Лето 1957 года мы провели в Энгадинской долине в Швейцарии в местечке Силс — Мария, рядом с домом, где Ницше провел много времени в последние годы жизни.
Объявления, расклеенные по всей деревне, гласили: «Дом Ницше продается». Лето я использовал, чтобы описать мое путешествие в Советский Союз, но так и не довел это дело до конца.
Профессорство
Мы возвратились в Кембридж в сентябре 1957 года, но никакого решения о вакансии Гарвардский университет так и не принял. Мое назначение на должность лектора на отделении истории и литературы, а также научного сотрудника в Центре русских исследований на один академический год было оформлено только в октябре. Тем не менее ситуация на факультете близилась к развязке. Карповичу оставался только один год до семидесятилетия, и по законам того времени в этом возрасте он был обязан выйти на пенсию. (В ноябре 1959 года он умер от рака.) Кроме того, Малиа четвертый год был в должности доцента. Это означало, что он должен был или получить повышение, или покинуть Гарвард. Я не был посвящен в обсуждения, происходившие на факультете осенью 1957 года. Но 3 декабря того же года меня вызвали в кабинет председателя факультета Майрона Гилмора, и он сообщил мне, что «после продолжительного и внимательного рассмотрения» вопроса факультет прошлым вечером решил рекомендовать мою кандидатуру на должность адъюнкт- профессора по российской истории, что означало штатную должность. Как записано в моем дневнике, «от этой новости я чуть не подскочил на месте».

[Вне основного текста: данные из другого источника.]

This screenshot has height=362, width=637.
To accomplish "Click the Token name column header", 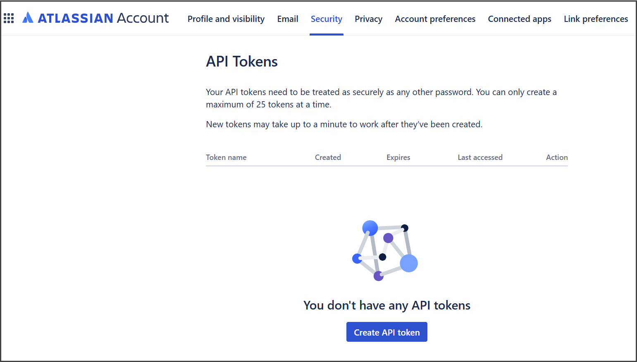I will coord(226,157).
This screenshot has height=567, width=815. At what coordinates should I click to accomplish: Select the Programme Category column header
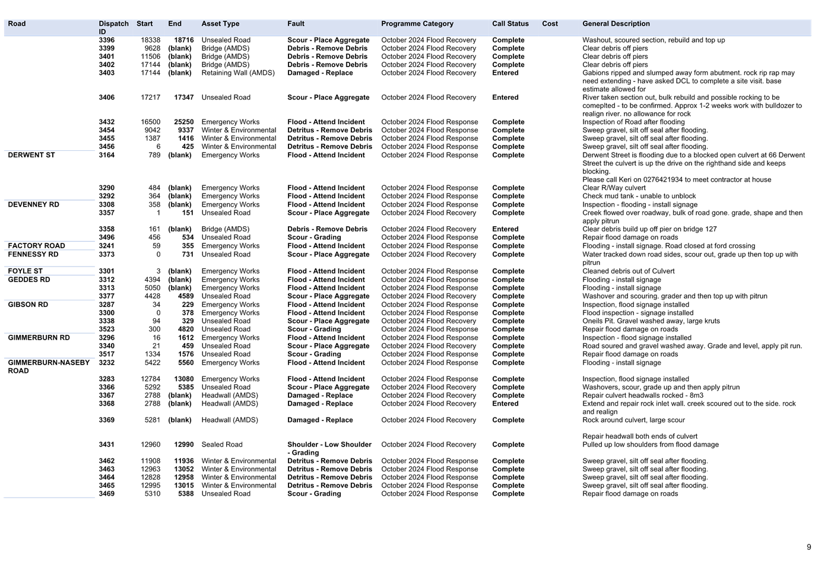coord(417,24)
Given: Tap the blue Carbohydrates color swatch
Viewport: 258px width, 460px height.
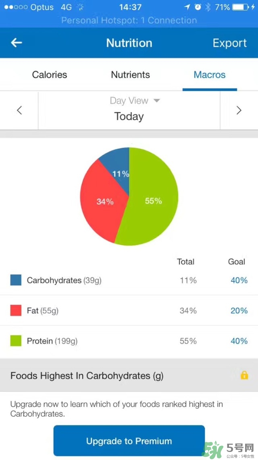Looking at the screenshot, I should pyautogui.click(x=16, y=280).
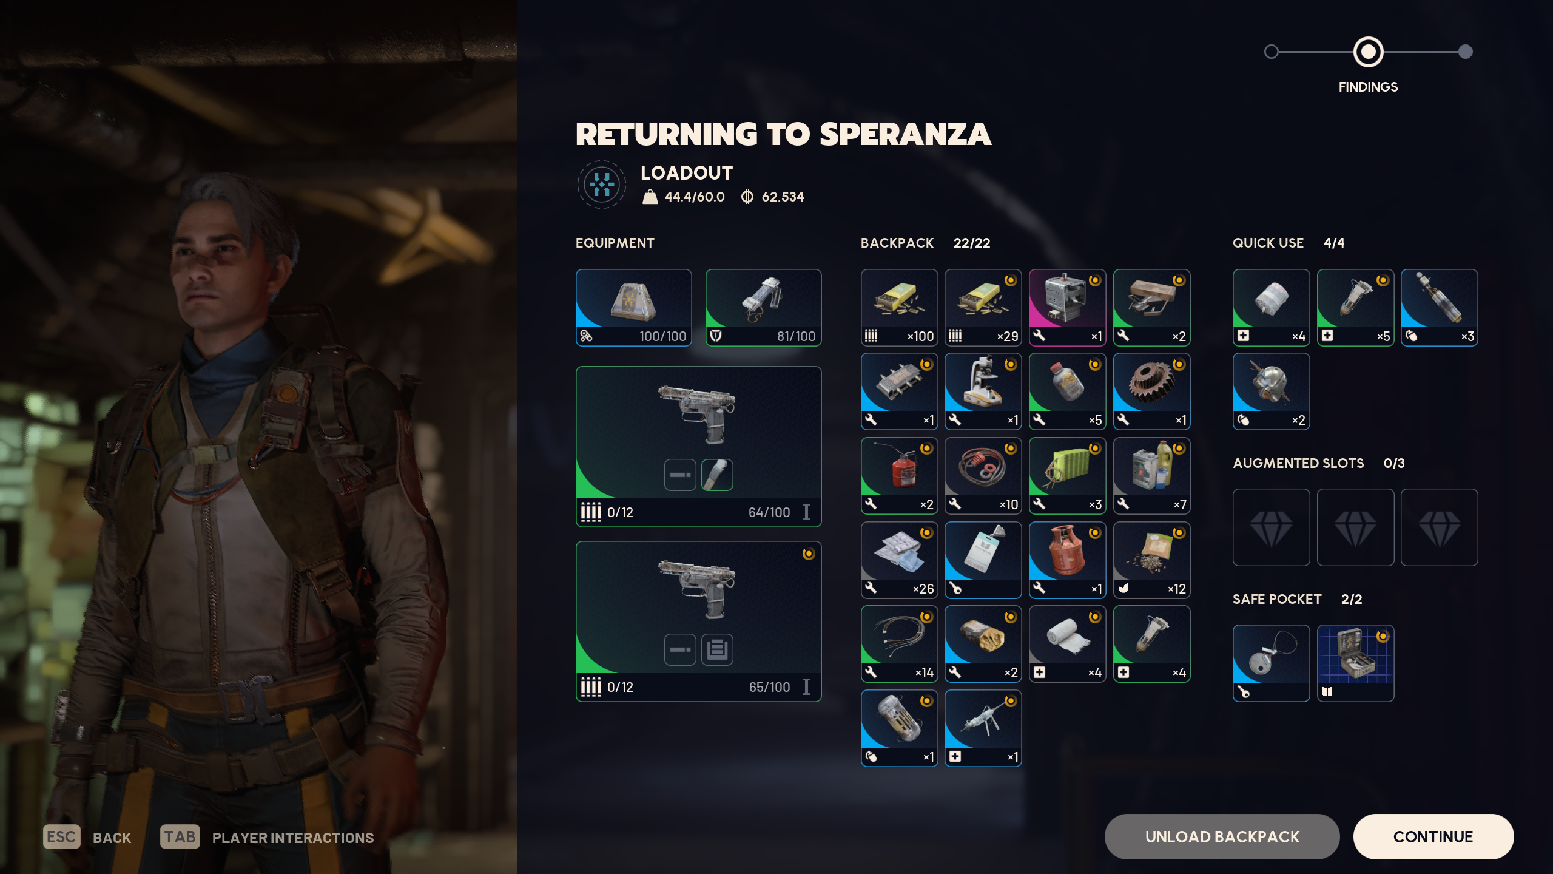Image resolution: width=1553 pixels, height=874 pixels.
Task: Select the rusted gear item in backpack
Action: (1151, 391)
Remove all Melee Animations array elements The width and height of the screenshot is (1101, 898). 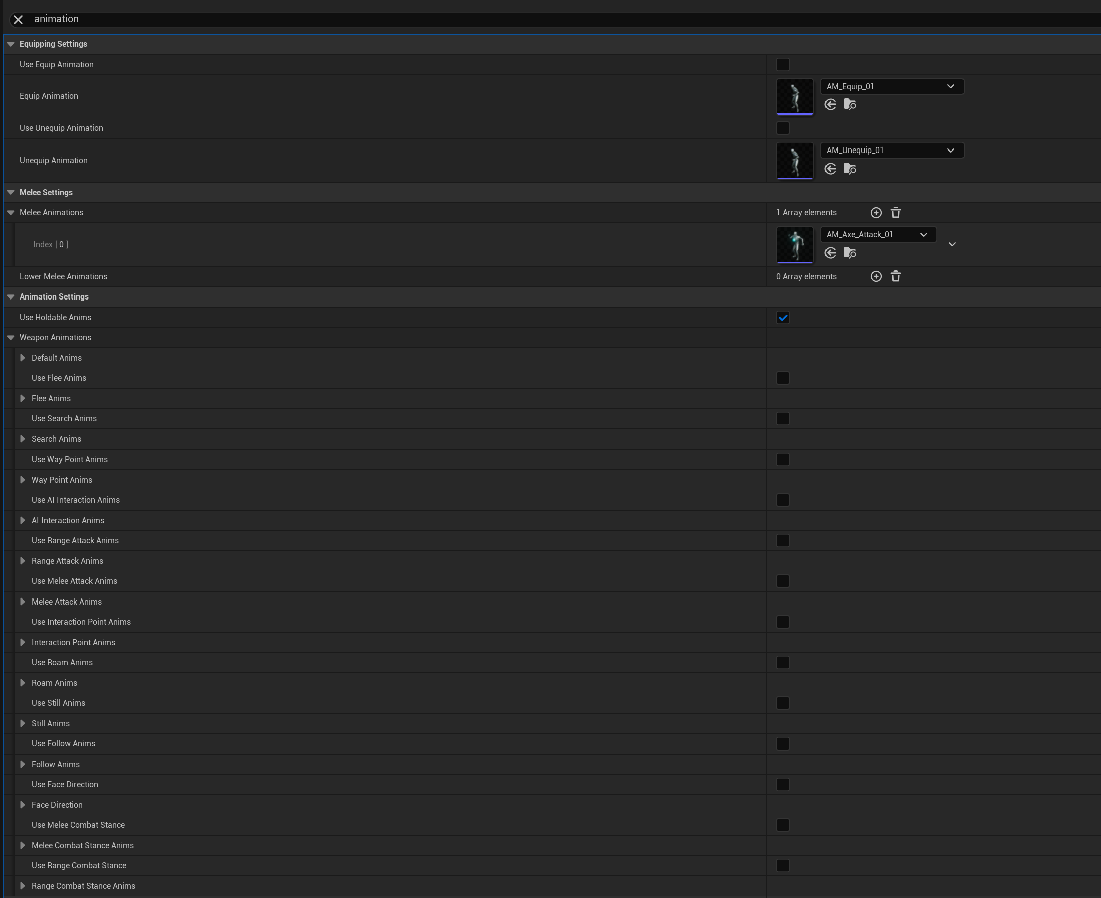896,213
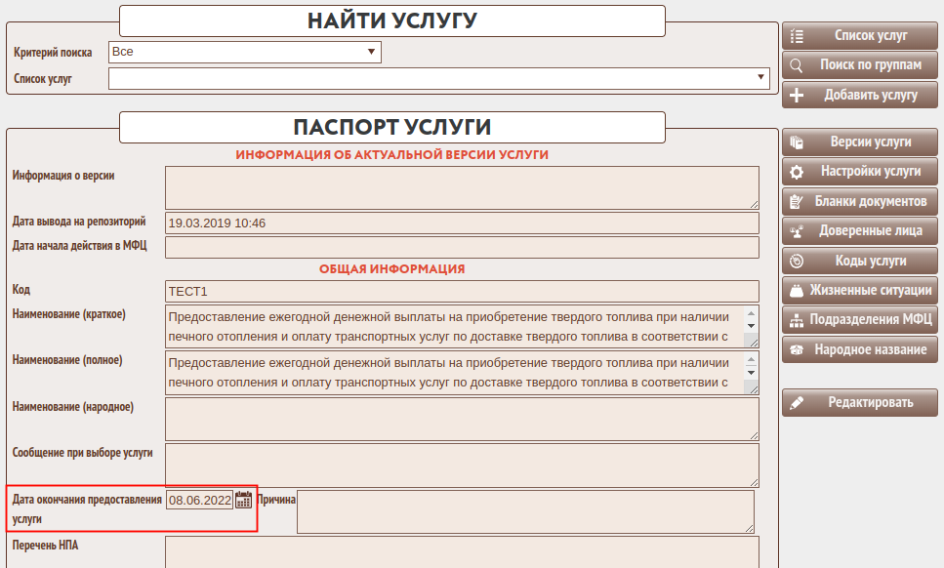The image size is (944, 568).
Task: Open Жизненные ситуации
Action: coord(859,291)
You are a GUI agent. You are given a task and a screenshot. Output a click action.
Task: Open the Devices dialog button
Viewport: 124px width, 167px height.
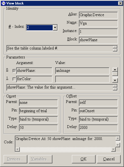pos(15,159)
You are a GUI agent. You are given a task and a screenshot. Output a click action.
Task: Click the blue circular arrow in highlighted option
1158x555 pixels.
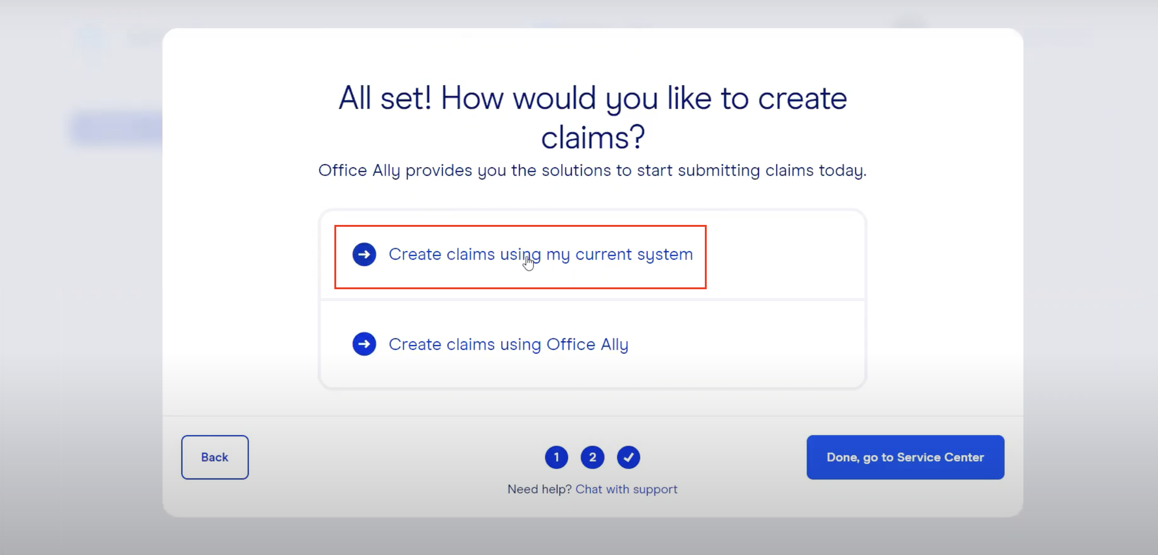click(364, 254)
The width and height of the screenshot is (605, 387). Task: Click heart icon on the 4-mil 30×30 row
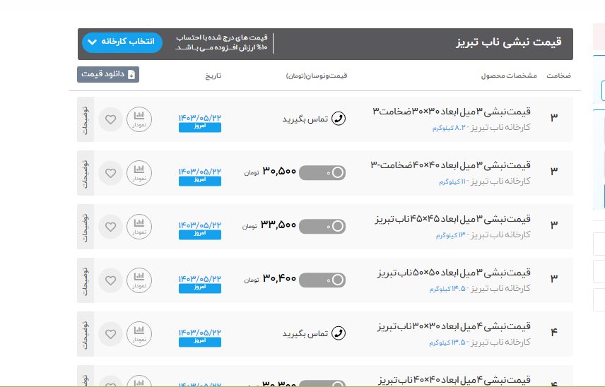pos(110,334)
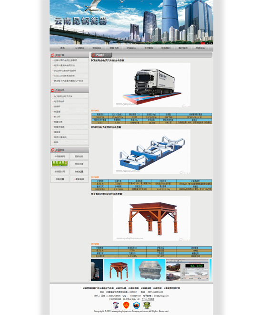Click the cartoon police badge in footer
Image resolution: width=262 pixels, height=315 pixels.
pos(115,305)
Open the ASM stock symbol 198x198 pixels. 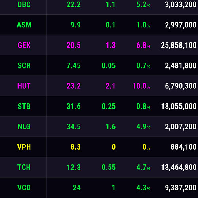[24, 25]
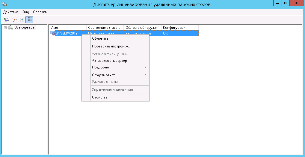Select the details view toolbar icon
This screenshot has width=305, height=157.
(x=29, y=20)
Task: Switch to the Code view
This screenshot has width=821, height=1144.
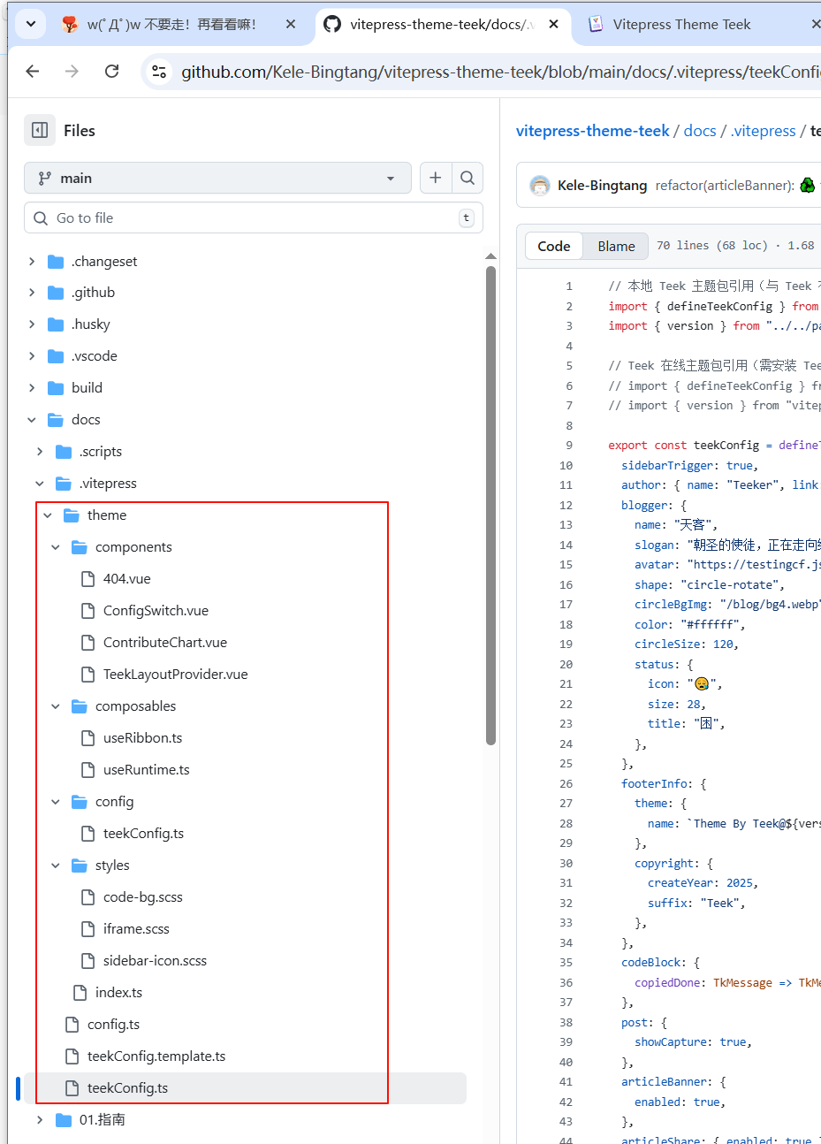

Эта должность была официально предложена мне в апреле 1958 года деканом факультета искусств и гуманитарных наук Мак — Джорджем Банди, который был всего на три года старше меня. Я принял предложение без колебаний, не задавая вопросов и не ставя условий. Моя зарплата в 1958–1959 учебном году составляла 8 ООО долларов.
В романе «Анна Каренина» Толстой описывает беспокойство Вронского, после того как он завоевал сердце Анны и она ушла ради него от мужа. Он объясняет это чувство тем, что Вронский совершил «вечную ошибку, которую делают люди, представляя себе счастье осуществлением желания». Быть может, это наблюдение и верно в каком — то общем смысле, но оно совершенно не подходило ко мне. Я представлял себе счастье как возможность до конца своей жизни спокойно заниматься наукой. Как только эта возможность была предоставлена мне судьбой, я испытывал беспрерывное состояние счастья.
Преимущества профессорства в крупном университете не очень хорошо известны. На самом деле они уникальны. Во — первых, это гарантия — вплоть до обязательного ухода на пенсию, в то время в возрасте семидесяти лет. В наши дни обязательный выход на пенсию отменен, потому что это считается «возрастной дискриминацией», и профессор имеет право преподавать так долго, как пожелает, даже будучи глубоким и дряхлым стариком. Во- вторых, рабочая нагрузка, по крайней мере в крупных исследовательских организациях, небольшая. В Гарварде мы должны были читать два курса в семестр, но это правило так и не было зафиксировано официально и многие профессора читали меньше этого минимума. В-третьих, академический год довольно короток. В Гарварде у нас было два семестра по двенадцать недель каждый, что на практике означало всего двадцать четыре рабочих недели в году, притом что лекции занимали не более пяти часов в неделю. В-четвертых, мы имели право брать академический отпуск без содержания раз в четыре года, а раз в семь лет имели право на целый семестр оплачиваемого академического отпуска. Для такого человека, как я, который всегда использовал возможность взять академический отпуск, преподавание сводилось к 120 часам лекционных занятий в год в течение трех лет, за чем следовал очередной академический отпуск. И наконец, нагрузка облегчалась еще и тем, что, если лекционный курс слушало более тридцати студентов, а именно так и было в большинстве моих курсов, факультет выделял нам из числа ассистентов аспирантов для просмотра и оценки письменных экзаменационных работ.
Конечно, профессорские обязанности не ограничивались только лекциями. Мы руководили работой аспирантов и принимали участие в заседаниях университетских и факультетских комитетов. Однако в целом уверенность в завтрашнем дне в сочетании с частыми очередными и академическими отпусками предоставляли завидную возможность заниматься научной работой и другой деятельностью в сфере индивидуальных интересов. Штатный профессор пользовался полным доверием в своей области. Считалось само собой разумеющимся, что он знал лучше других, как построить преподавание данной дисциплины: он преподавал то, что считал нужным, и когда считал нужным.